Cruz, 50, narrowly won reelection in 2018 against Beto O’Rourke, a Democratic former congressman, carrying less than 51% of the vote. In that race, Cruz had aggressively highlighted his efforts during a past emergency, Hurricane Harvey. He is not up for reelection until 2024.

While the city of Houston was gripped by the freezing weather Wednesday, a member of Cruz’s staff contacted personnel with the Houston Police Department at George Bush Intercontinental Airport before his flight requesting “assistance upon arrival,” according to Jodi Silva, a department spokeswoman.

Advertising

Silva said the police had “monitored his movements” before he departed. Officers were seen accompanying him upon his Thursday return.

Cruz insisted in his statement Thursday that he and his staff had been “in constant communication” with state and local leaders during his brief Cancún trip.

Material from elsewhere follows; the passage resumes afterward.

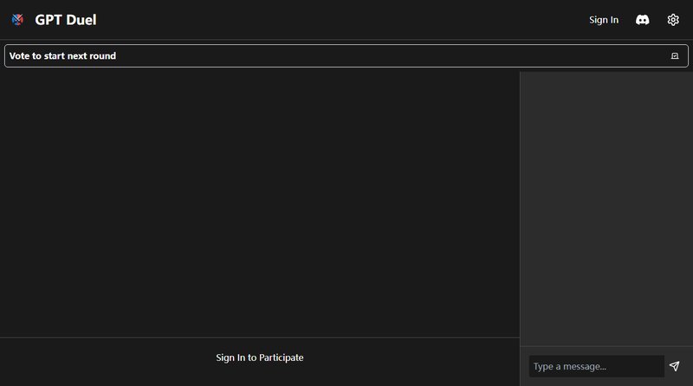Go home via the GPT Duel logo
Image resolution: width=693 pixels, height=386 pixels.
tap(17, 20)
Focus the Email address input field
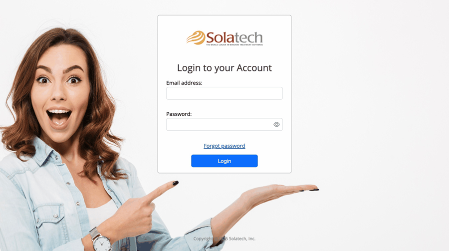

“This has been an infuriating week for Texans,” he said.

In his statement, Cruz noted that the private school his daughters attend in Houston was closed this week. But some other parents at the school were incensed when they heard about his international trip because of the pandemic and school policies that have discouraged such travel abroad.

Two parents provided a copy of the written school policy for students not to return to classrooms for seven days after international travel, or to take a COVID test three to five days after returning, which would keep the Cruz children out of school for the following week. (Separately, an aide to Cruz said he had taken a virus test before his return flight Thursday; the Centers for Disease Control and Prevention requires a negative result.)

When Heidi Cruz wrote to the group text chain of neighbors trying to weather the extreme conditions early Wednesday, she said the family had been staying with friends to keep warm, but quickly pivoted to offering an invitation to get away.

“Anyone can or want to leave for the week?” she wrote. “We may go to Cancún.” She teased a “direct flight” and “hotels w capacity. Seriously.” Heidi Cruz promptly shared details for a Wednesday afternoon departure, a Sunday return trip and a luxurious stay at the oceanfront Ritz-Carlton in the meantime.

Sponsored

No one appeared to bite, but Heidi Cruz did extend a more practical offer. “We have gas stove so at least we can heat water little that there is happy to help anyone we can too,” she wrote.

The Times shared the contents of the messages with Ted Cruz’s Senate office, but his aides did not comment. Heidi Cruz did not return a call seeking comment.

Rep. Lizzie Fletcher, a Democrat who represents Cruz’s Houston neighborhood in Congress, said Thursday that the state was facing an “all-hands-on-deck situation” and that its leaders were needed to help marshal the federal response on the ground.

Fletcher was out of power herself until Wednesday and charged her phone in her car to continue to make calls to the House speaker, FEMA and other agencies — too busy, she said, to think about Cruz’s “decision to leave the state at this time.”

“Leadership matters,” she said.

Cruz had been acutely aware of the possible crisis in advance. In a radio interview Monday, he said the state could see up to 100 deaths this week. “So don’t risk it,” he said. “Keep your family safe and just stay home and hug your kids.”

Cruz had attacked a Democrat, Mayor Stephen Adler of Austin, in December for taking a trip to Cabo San Lucas, Mexico, while telling constituents to “stay home” during the pandemic.